Pensou estar diante de um princípio de infarto, mas na sua idade este teria sido fulminante. Mesmo assim, fez os exames de praxe. Descartado o infarto, perguntou-se sobre o motivo daquele sentimento. Já não era um mal-estar crônico amorfo, era angústia. Lembrou-se do encontro que tivera, dias antes, com uma mulher por quem fora apaixonado. Era a primeira vez que a encontrava acompanhada do novo namorado. Pensou que poderia ser a angústia algum resquício de sentimentos mais conturbados travados em feroz batalha campal em obscuros estádios do seu inconsciente. Mas descobriu-se então feliz por ter visto a felicidade naquela mulher por quem um dia fora apaixonado. É oportuno dizer que o nosso personagem chegou a tão peremptória constatação após analisar, inclusive, os fatores subliminares daquele novo relacionamento. O tal namorado novo era muito parecido com o pai dela, daí a promessa de longevidade e sucesso que o casal poderia ter, Electra que não nos escute. Pesa o fato de o nosso personagem não ser mais apaixonado por ela, caso contrário seria difícil para nós acreditar em tamanha nobreza e serenidade ao dizer-se feliz diante de uma felicidade como essa.

Deixemos, contudo, Electra e o novo casal para trás e voltemos ao angustiado Josué. Nem infarto, nem dor-de-cotovelo, portanto. Josué estava cara-a-cara com a esfinge, encarando-a e ao seu enigma. E a esfinge não facilitava nem um pouco e divertia-se com o jogo.

Cansado, Josué resolveu sair dali e repousar seus pensamentos em outra esfera, mais propícia a devaneios e esquecimentos. As imagens saltavam. Às vezes cruzadas, outras vezes sobrepostas. Umas vinham translúcidas, outras obtusas. Todas, porém, carregadas eletricamente, epifenômenos de uma materialidade perversa. E, de repente, não mais do que de repente, o mundo parou, o verbo se desfez em farsas e zombarias, o silêncio curvou-se sob efeito de alguma nova lei matemática e os átomos se cristalizaram na imagem de um jovem sorriso feminino. Eureca. A esfinge regressou para o seu sono de milênios e Josué, bem… Josué pôde dar outro nome para a sua angústia.
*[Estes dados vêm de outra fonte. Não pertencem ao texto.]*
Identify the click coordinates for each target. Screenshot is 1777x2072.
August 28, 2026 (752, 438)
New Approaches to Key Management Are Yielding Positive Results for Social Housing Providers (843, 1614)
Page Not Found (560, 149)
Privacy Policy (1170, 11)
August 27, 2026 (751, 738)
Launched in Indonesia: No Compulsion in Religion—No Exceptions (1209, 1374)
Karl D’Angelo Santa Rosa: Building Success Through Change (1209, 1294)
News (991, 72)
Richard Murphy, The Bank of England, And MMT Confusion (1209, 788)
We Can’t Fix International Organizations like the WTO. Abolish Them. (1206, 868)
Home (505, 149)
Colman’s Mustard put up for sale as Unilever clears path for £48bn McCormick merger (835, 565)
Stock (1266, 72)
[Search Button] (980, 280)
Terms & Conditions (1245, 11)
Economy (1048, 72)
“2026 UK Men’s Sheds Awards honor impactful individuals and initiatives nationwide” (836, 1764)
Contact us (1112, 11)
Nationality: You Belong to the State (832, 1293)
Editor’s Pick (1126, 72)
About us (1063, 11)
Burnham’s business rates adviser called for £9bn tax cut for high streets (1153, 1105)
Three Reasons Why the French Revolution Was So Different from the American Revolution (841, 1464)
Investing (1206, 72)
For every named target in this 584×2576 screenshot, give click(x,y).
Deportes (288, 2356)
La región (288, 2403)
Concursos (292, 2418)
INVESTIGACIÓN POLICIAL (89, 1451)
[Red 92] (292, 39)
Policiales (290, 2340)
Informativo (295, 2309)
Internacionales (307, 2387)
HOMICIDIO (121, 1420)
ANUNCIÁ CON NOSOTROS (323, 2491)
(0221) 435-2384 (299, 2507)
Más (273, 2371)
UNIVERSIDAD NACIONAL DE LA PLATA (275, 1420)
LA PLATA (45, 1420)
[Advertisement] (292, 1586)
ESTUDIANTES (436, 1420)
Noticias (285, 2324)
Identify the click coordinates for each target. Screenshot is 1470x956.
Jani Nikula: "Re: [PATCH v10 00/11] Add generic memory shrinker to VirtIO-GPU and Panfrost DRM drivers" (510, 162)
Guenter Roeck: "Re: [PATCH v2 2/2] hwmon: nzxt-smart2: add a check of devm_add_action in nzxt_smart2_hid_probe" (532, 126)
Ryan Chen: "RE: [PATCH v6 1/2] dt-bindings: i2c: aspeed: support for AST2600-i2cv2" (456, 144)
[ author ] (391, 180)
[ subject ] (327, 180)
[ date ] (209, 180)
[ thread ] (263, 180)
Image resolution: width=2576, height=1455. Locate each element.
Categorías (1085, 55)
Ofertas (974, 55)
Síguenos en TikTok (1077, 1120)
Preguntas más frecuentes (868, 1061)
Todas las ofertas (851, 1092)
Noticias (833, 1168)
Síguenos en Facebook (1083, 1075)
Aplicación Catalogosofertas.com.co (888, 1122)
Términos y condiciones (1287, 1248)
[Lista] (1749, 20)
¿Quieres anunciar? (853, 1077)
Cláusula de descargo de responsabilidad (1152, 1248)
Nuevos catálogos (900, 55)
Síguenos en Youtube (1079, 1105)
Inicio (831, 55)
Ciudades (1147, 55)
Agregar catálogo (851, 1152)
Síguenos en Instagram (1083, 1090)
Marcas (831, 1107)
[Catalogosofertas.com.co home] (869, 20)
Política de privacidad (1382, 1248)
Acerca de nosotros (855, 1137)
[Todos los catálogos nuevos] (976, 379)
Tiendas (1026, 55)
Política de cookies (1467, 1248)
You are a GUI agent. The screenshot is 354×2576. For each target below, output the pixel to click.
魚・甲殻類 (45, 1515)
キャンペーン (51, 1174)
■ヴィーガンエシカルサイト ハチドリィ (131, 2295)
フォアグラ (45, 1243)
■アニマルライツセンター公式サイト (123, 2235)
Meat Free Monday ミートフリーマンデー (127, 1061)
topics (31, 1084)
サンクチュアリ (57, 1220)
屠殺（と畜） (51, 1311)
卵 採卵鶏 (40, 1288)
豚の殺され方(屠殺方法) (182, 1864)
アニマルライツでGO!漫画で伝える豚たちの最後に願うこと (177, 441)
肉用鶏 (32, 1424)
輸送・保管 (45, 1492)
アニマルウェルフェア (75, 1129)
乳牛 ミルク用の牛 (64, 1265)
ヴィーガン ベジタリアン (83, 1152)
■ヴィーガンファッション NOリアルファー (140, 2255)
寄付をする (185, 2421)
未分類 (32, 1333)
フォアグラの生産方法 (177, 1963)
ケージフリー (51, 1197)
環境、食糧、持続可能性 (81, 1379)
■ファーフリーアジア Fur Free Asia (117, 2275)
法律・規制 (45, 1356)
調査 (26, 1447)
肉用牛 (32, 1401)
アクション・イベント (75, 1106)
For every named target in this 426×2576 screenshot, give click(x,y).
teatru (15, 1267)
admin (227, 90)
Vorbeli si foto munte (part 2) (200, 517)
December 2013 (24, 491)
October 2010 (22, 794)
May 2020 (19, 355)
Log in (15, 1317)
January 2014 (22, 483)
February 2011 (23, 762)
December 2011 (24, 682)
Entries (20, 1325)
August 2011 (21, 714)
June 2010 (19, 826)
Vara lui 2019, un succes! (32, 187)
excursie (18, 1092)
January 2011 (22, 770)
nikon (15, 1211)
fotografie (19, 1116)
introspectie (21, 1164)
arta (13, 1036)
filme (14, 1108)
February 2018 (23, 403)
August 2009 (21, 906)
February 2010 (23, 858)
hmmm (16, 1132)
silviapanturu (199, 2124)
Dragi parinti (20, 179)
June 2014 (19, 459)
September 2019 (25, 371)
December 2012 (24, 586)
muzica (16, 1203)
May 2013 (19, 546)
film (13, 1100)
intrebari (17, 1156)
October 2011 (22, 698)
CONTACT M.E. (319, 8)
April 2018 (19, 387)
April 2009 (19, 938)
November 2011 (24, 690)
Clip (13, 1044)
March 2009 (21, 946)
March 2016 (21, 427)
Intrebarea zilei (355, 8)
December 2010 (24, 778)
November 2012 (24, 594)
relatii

As máquinas do mundo voltaram a trabalhar e o nosso personagem recorreu à memória para traçar o percurso vencido até aquele momento de revelação. Lembrou-se das conversas que tivera com a dona daquele sorriso. Lembrou-se de cada sorriso dado por ela espontaneamente como oferendas aos deuses para tornar os dias menos exatos. Lembrou-se de como se sentia. Lembrou-se ofegante, embora não lhe faltasse o ar. Lembrou-se tonto e febril, enquanto ela falava de príncipes e carruagens e cavalos brancos e anacrônicos. Lembrou-se de muito mais. Lembrou-se que ele era onze anos mais velho que ela, que não era um príncipe e que pensara certa vez em dizer para ela que estava mais para revolucionário, como Che, só que sem barba porque barba coça bastante e ele jamais conseguiu deixar uma por muito tempo, que, como Dom Quixote a lutar contra moinhos de vento, ele escutava as suas palavras mas só tinha espaço para o encantamento, que o aparelho nos dentes que ela usava dava um charme todo especial na hora da oferenda aos deuses, que a forma como ela brincava com as pontas dos cabelos o distraía em narrativas misturadas com cânfora e que, finalmente, dois dias sem vê-la significavam dois dias sem ter que sentir aquela dor no peito, aquele peso na cabeça, aquela febre de estar novamente apaixonado.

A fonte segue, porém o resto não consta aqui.